To ask the Secretary of State for National Heritage if she will make a statement on the impact of Government tourism policy on(a) Suffolk and (b) Norfolk since 1987. [12722]

Mr. Sproat

[holding answer 28 January 1997]: Norfolk and Suffolk have benefited from significant growth in tourism in the UK in recent years. The number of employees in the British tourism industry grew by approximately 24 per cent. between March 1986 and March 1996. In 1995, earnings from tourism were £38 billion—a record in real terms—and signs are that 1996 will be even better. The UK is now fifth in the world in terms of tourism earnings. The UK's domestic tourism earnings were £22.7 billion in 1995. Figures for tourism spend in individual counties are not available. However, domestic tourism spend in the east of England region increased from £490 million in 1987 to £960 million in 1995 and overseas visitor income increased from £183 million in 1987 to £566 million in 1995. International passenger survey figures show that the number of visits by overseas visitors to Norfolk increased from 164,000 in 1994 to 176,000 in 1995, and those to Suffolk from 129,000 in 1994 to 142,000 in 1995. Government support for the industry is channelled through the British Tourist Authority and the English Tourist Board.

I am pleased to note that over £10.5 million of lottery funding has been awarded to Suffolk and Norfolk to date for projects to promote culture, heritage and the arts. Other Government programmes include a seven-year regeneration initiative launched last April in Lowestoft, which aims to improve and develop the local area, and also, to develop the tourism potential.

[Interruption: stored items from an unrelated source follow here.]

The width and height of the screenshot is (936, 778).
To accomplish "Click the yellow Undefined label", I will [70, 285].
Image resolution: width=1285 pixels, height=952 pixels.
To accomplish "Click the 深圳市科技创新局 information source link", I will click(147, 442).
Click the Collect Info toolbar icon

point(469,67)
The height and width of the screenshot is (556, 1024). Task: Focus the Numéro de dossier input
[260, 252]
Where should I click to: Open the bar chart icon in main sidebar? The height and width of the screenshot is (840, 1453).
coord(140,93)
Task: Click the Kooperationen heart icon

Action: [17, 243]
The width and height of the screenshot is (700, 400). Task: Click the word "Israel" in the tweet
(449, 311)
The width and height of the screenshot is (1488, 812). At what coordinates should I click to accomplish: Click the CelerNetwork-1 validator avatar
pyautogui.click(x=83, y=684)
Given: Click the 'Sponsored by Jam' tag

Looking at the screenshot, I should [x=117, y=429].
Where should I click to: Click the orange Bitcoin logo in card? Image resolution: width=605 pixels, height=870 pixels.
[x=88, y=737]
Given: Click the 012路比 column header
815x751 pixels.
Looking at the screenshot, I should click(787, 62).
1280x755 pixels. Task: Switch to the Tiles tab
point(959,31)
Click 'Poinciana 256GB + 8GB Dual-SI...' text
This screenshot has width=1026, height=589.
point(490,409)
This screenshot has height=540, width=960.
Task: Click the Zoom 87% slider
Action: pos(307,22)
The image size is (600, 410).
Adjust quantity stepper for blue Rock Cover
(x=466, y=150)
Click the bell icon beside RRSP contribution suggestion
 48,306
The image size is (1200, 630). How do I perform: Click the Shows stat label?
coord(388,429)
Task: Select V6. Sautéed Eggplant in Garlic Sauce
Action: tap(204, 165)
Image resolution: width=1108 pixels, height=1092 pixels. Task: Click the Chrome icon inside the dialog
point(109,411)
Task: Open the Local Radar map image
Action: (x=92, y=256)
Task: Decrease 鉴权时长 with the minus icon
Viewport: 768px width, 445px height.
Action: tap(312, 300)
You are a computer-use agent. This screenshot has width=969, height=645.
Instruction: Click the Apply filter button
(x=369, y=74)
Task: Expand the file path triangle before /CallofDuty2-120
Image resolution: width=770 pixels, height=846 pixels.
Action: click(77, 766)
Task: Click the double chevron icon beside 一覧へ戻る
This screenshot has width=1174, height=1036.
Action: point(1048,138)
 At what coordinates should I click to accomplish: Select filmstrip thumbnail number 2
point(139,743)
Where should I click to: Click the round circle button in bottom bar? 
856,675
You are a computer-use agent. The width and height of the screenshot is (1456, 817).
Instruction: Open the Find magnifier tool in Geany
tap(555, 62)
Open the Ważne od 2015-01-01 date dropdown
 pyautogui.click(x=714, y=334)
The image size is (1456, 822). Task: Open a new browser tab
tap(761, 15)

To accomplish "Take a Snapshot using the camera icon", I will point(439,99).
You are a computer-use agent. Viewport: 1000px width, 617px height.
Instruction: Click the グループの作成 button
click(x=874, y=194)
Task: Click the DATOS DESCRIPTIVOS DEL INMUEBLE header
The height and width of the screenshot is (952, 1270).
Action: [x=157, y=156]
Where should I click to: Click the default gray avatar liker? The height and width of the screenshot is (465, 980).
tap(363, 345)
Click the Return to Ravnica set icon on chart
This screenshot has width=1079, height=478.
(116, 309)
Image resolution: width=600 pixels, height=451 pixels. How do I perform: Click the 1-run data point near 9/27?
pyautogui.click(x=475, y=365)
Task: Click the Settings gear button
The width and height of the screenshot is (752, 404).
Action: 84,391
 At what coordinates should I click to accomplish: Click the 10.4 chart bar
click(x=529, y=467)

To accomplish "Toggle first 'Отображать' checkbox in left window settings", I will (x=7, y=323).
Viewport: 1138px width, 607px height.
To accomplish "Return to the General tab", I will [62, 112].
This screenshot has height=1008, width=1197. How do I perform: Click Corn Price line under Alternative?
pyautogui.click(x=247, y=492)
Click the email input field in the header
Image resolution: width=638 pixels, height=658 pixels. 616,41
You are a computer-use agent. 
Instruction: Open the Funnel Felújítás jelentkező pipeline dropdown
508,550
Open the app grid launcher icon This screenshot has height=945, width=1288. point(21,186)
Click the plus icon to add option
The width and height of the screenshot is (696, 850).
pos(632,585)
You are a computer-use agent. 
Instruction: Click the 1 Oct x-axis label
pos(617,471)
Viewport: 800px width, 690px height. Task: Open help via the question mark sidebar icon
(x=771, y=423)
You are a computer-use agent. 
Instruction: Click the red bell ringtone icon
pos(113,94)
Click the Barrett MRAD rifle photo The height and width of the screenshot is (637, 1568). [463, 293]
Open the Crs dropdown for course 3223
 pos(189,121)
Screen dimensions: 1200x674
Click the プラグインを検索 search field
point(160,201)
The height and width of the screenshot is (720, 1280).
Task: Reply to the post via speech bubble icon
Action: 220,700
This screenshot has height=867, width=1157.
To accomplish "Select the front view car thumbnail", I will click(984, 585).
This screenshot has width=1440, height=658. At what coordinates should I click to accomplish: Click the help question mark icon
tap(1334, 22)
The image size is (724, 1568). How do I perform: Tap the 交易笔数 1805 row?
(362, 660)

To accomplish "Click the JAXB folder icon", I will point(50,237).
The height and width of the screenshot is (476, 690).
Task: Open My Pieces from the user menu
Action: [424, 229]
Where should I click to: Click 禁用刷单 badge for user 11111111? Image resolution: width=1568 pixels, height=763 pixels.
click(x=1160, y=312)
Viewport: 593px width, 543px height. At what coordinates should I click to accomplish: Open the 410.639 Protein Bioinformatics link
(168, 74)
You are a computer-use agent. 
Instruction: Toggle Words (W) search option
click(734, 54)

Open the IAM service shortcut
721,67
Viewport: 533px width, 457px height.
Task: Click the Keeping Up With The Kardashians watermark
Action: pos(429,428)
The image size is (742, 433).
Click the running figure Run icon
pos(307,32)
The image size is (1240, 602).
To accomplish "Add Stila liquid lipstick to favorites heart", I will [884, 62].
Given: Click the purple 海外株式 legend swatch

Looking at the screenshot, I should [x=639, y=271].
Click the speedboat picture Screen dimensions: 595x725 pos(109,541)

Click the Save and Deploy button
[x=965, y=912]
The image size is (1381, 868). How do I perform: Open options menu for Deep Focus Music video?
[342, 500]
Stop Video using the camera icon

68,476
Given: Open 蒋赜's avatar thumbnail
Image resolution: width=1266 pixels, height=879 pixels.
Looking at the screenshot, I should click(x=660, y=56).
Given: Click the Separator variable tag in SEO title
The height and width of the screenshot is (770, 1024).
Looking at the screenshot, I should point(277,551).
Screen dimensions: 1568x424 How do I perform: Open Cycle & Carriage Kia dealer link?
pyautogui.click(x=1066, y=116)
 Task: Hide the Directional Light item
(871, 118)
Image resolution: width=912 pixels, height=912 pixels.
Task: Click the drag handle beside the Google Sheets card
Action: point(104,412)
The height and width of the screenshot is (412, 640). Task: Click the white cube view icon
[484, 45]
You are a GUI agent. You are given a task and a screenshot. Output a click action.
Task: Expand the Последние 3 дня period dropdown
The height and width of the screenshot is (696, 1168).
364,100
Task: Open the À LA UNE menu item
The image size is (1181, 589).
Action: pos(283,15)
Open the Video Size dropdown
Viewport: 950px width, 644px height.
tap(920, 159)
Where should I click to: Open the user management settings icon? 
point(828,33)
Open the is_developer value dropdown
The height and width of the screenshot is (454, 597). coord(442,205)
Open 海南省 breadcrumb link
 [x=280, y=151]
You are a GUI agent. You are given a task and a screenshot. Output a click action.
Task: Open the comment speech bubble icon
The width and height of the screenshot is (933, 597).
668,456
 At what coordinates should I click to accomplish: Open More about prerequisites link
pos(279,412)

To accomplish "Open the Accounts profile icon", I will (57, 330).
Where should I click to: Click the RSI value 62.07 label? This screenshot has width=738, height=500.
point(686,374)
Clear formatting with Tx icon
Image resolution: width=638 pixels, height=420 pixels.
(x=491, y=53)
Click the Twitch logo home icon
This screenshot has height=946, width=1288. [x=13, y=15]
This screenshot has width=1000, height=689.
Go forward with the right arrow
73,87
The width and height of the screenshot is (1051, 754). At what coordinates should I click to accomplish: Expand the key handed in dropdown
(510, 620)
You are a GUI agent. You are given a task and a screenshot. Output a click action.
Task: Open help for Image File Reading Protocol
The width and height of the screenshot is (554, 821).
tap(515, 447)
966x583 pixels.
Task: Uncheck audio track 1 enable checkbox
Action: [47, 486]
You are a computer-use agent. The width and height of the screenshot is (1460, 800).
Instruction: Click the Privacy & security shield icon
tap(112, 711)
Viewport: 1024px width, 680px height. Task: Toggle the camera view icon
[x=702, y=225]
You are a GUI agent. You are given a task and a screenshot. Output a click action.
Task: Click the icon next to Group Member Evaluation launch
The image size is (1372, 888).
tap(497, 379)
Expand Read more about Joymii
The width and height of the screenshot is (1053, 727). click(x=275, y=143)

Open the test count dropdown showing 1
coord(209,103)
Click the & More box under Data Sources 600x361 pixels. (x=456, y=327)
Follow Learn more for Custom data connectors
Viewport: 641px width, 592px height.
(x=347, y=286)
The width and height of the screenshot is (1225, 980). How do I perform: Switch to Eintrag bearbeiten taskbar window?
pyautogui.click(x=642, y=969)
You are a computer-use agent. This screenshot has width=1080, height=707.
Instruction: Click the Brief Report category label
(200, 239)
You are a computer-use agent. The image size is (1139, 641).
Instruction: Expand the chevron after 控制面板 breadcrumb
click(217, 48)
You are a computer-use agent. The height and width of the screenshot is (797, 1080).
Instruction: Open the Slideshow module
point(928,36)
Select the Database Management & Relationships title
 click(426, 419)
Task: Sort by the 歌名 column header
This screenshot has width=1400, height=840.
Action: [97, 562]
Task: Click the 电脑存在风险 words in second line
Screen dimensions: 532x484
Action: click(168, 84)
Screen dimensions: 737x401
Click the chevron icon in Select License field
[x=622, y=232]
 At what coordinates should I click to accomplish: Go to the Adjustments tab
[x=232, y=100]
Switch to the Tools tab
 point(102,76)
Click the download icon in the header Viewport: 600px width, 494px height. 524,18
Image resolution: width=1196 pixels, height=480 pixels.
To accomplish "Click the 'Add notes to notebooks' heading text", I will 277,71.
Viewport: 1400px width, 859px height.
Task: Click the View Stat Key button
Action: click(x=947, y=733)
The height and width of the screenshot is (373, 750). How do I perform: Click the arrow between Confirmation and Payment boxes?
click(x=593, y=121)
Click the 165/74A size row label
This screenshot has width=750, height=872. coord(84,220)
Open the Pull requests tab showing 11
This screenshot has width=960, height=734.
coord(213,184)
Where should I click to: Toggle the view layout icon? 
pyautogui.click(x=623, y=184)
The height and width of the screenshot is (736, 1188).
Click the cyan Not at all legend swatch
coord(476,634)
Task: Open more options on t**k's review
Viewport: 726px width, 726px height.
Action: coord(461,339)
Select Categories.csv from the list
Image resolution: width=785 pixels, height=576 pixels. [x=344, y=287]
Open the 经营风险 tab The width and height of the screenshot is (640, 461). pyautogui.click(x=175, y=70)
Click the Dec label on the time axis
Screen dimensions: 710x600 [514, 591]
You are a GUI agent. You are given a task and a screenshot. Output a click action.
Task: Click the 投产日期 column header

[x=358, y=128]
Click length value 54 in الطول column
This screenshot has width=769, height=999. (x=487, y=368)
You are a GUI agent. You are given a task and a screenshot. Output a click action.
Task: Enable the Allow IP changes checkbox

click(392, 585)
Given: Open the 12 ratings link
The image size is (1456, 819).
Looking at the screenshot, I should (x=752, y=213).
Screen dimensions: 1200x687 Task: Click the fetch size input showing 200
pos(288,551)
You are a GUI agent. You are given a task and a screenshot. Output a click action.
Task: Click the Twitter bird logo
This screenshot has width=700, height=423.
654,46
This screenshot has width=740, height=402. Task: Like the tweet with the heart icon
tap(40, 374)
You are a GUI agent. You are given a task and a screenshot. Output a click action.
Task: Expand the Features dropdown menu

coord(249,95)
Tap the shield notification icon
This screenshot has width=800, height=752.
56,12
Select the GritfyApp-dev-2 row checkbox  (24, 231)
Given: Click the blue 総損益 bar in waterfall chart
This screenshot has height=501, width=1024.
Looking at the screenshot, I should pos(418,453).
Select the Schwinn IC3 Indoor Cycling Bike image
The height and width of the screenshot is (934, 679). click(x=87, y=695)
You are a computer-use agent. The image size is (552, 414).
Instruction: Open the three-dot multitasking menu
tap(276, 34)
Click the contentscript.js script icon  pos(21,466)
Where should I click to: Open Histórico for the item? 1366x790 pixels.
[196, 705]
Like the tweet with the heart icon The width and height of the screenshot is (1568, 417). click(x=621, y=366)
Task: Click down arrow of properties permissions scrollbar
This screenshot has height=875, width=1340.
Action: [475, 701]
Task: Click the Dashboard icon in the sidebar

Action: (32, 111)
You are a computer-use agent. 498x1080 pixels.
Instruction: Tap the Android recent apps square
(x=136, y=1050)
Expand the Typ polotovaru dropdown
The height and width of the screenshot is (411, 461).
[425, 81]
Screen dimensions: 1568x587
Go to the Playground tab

London is one of this country's main draws for overseas visitors, and one of the main aims of the Focus London campaign, which has received £7 million of public funding over three years, has been to promote London as a gateway to the rest of the country. The Government are committed to encouraging overseas visitors to travel to all parts of the country. In 1995, the British Tourist Authority's British travel centre in London gave help and advice on travelling outside the capital to almost half a million overseas visitors. These initiatives will boost tourism in the regions and greatly benefit the employment prospects and wealth of those living locally.